Without an upset in this group, the only delegate gain Clinton really has available is in IN, as the others should offset. Clinton will be forced to seek a broad winning margin in PA and IN and will try to narrow Obama’s margins or gain an upset anywhere else. Even the most positive Clinton scenarios will likely yield an Obama lead after May 6th of at least 60 pledged delegates. Should she falter, or simply perform according to the predictives, they’ll end May 6th with only a minor delegate narrowing over the gap that exists now.

So count on a minimum of 9 weeks before the next day of reckoning. And reckon with this: after that date, there IS a route for Clinton to overcome the pledged delegate odds with a minimal use of offsets like FL, MI and/or superdelegate arguments.

For the final third offers, in 4-1/2 weeks, WV, KY, OR, MT, SD and Puerto Rico, with 217 pledged delegates. And none lean to Obama by my demographic predictives. Despite the word I hear that some claim OR is Obama territory, nothing in the demographics supports that claim. In fact, OR (52), KY (51), Puerto Rico (55) and WV (28) all lean to Clinton and MT (16) is a push.
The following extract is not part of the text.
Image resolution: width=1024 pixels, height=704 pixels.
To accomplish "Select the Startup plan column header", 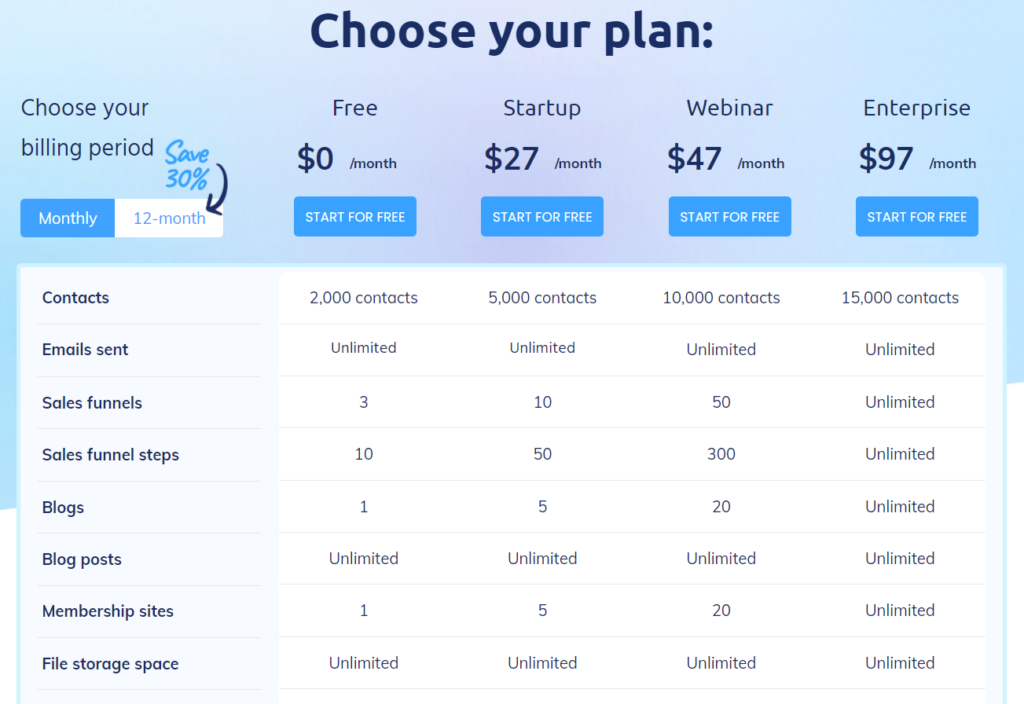I will pyautogui.click(x=542, y=108).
In all likelihood, were all the remaining primaries held today, Obama would still have a lead, but it would be by less than 50 pledged delegates. With the possibility that Clinton could sweep most of that final third, she’d also be able to claim the momentum argument. And with the unsettled FL and MI delegates outstanding, she could claim a near tie, which could prove persuasive to the superdelegates.

With yesterday’s results, this is exactly the place that Obama sought to avoid. I’m sure the DNC and most superdelegates also don’t relish the thought of deciding the race if it proves to be that close.

The only good news for Obama is that the strongest demographic predictives all belong to him: the black vote in MS and NC. The Latino vote in Puerto Rico can’t be determined as identical to the Latino vote elsewhere for Clinton. It’s a different group. And nobody can guess whether Bill Clinton’s controversial pardon of FALN members is viewed as a positive by Puerto Ricans, especially in the post 9-11 era. Even if Puerto Rico’s demographics ultimately favor Clinton, its 55 delegates don’t come close to the 148 delegates of NC and MS.

The bottom line is that, while Clinton has a demographic predictive edge in more remaining states, none are automatically as exclusive as NC and MS are likely to be. Obama could emerge on Jun 7th as the clear leader still, just by keeping the Clinton win margins small. Based on past performance, he certainly could win any of them, which would bolster his claim to the crown.

The difference is, Clinton will no longer take a single primary for granted and will be fighting every step of the way. There’ll be no chance for Obama to coast. Clinton got her wake-up call in Wisconsin. Last night, in Texas, Obama got his.

Though the delegate math still slightly favors Obama, the challenge to both candidates is identical the rest of the way: if you’re the better fighter and the greater leader, you’re going to have to step up and prove it. (And Obama? Should you win WY and MS, that only proves you can ride the demographics. Your next real test is in PA where you need to keep it closer than you did last night in Ohio.)